Kontinental ‘25
Radu Jude
Orsolya fühlt sich schuldig. Bei einer Zwangsräumung unter ihrer Zuständigkeit strangulierte sich der illegale Hausgast selbst, während sie gerade mit den anderen Beamten eine Kaffeepause machte. Die Gerichtsvollzieherin trifft das hart – sie wollte die Räumung doch so human wie möglich durchführen und kann die Schuldgefühle kaum ertragen. Schließlich ist sie doch ein guter Mensch, davon muss sie überzeugt sein. Aber sie braucht dringend eine Bestätigung ihrer Rechtschaffenheit und sucht diese bei einer Kollegin, ihrer Mutter, ihrem Priester und einem mechanischen T-Rex. Doch jeder hat ihr andere, leere Antworten zu bieten, die ihr nur noch mehr Kopfschmerzen bereiten. Vielleicht ist doch Ablenkung und Spaß frei von klassischen Moralvorstellungen das Mittel gegen ihr Leiden…
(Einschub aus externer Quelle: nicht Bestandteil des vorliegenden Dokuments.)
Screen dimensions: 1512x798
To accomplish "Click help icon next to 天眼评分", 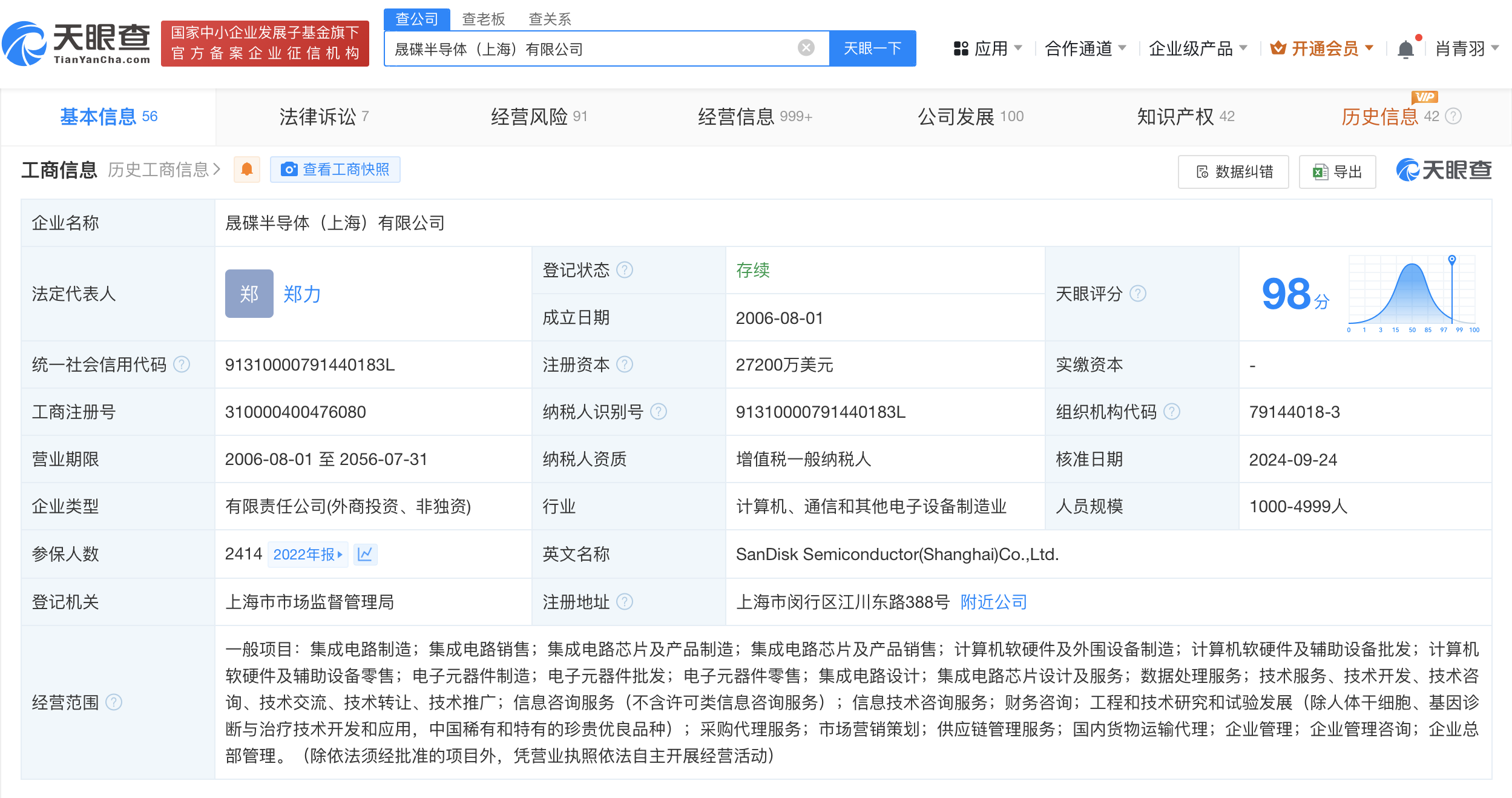I will [x=1138, y=294].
Das brilliant geschriebene Drehbuch von Radu Jude, der dafür auf der Berlinale den silbernen Bären verliehen bekam, erschafft mit erstaunlicher Vielschichtigkeit ein Kaleidoskop aus aktuellen gesellschaftlichen Problemen und eröffnet einen in unserer rechtschaffenen Welt unangenehmen Diskurs: Wer trägt die Schuld systematischer Verbrechen und was nützt unser Mitleid denn schon den Opfern?
26. April 2025
19:00 Uhr, Esplanade im Festivalzentrum
Mehr Informationen
Regie | Radu Jude |
Land | Rumänien/Brasilien/Schweiz/UK/Luxemburg |
Jahr | 2025 |
Spieldauer | 109 min |
Sprache | Rumänisch, Ungarisch, Deutsch |
Sprachfassung | OmU |
Produktion | Rodrigo Teixeira, Alexandru Teodorescu |
Darsteller | Eszter Tompa, Gabriel Spahiu, Adonis Tanța |
Kamera | Marius Panduru |
Drehbuch | Radu Jude |
Schnitt | Cătălin Cristuțiu |
Ton | Hrvoje Radnić, Radu Selistean |
Musik | Matei Teodorescu |
Sound Design | Cristian Ștefănescu, Alexandru Dumitru |
BERLINALE 2025: BESTES DREHBUCH
Über den Regisseur
Radu Jude, geboren 1977 in Bukarest, ist aktuell die vermutlich wichtigste Stimme des rumänischen Kinos. Der eifrige Regisseur hat seit dem Beginn seiner Karriere vor zwanzig Jahren über 30 Kurz- und Langfilme umgesetzt und damit weltweit auf Filmfestivals Preise abgeräumt. Er ist inzwischen Stammgast auf der Berlinale, wo er 2015 den silbernen Bären für die beste Regie für seinen Film Afterim! erhielt. Sechs Jahre später holte er sich dann den goldenen Bären für den besten Film für seine ungewöhnliche Komödie Bad Luck Banging or Loony Porn und war 2023 Teil der internationalen Jury. Sein nächster Spielfilm Do Not Expect Too Much from the End of the World, in Farbe und Schwarz/Weiß gedreht, war sein bisher erfolgreichster und konnte unter anderem in Locarno und Hamburg Preise gewinnen. Für Kontinental ‘25 wurde er dieses Jahr in Berlin mit dem begehrten silbernen Bären für das beste Drehbuch ausgezeichnet.
Pressestimmen
„Like all Radu Jude’s films, this [one] is both angry and ironic; nobody here, including the people sitting in the street cafes, averting their eyes from the beggars, is innocent. That includes us: As Ortolya tells her story over and over, we want her to somehow get over it, move on with her life [...].“ (Stephanie Bunbury für Deadline)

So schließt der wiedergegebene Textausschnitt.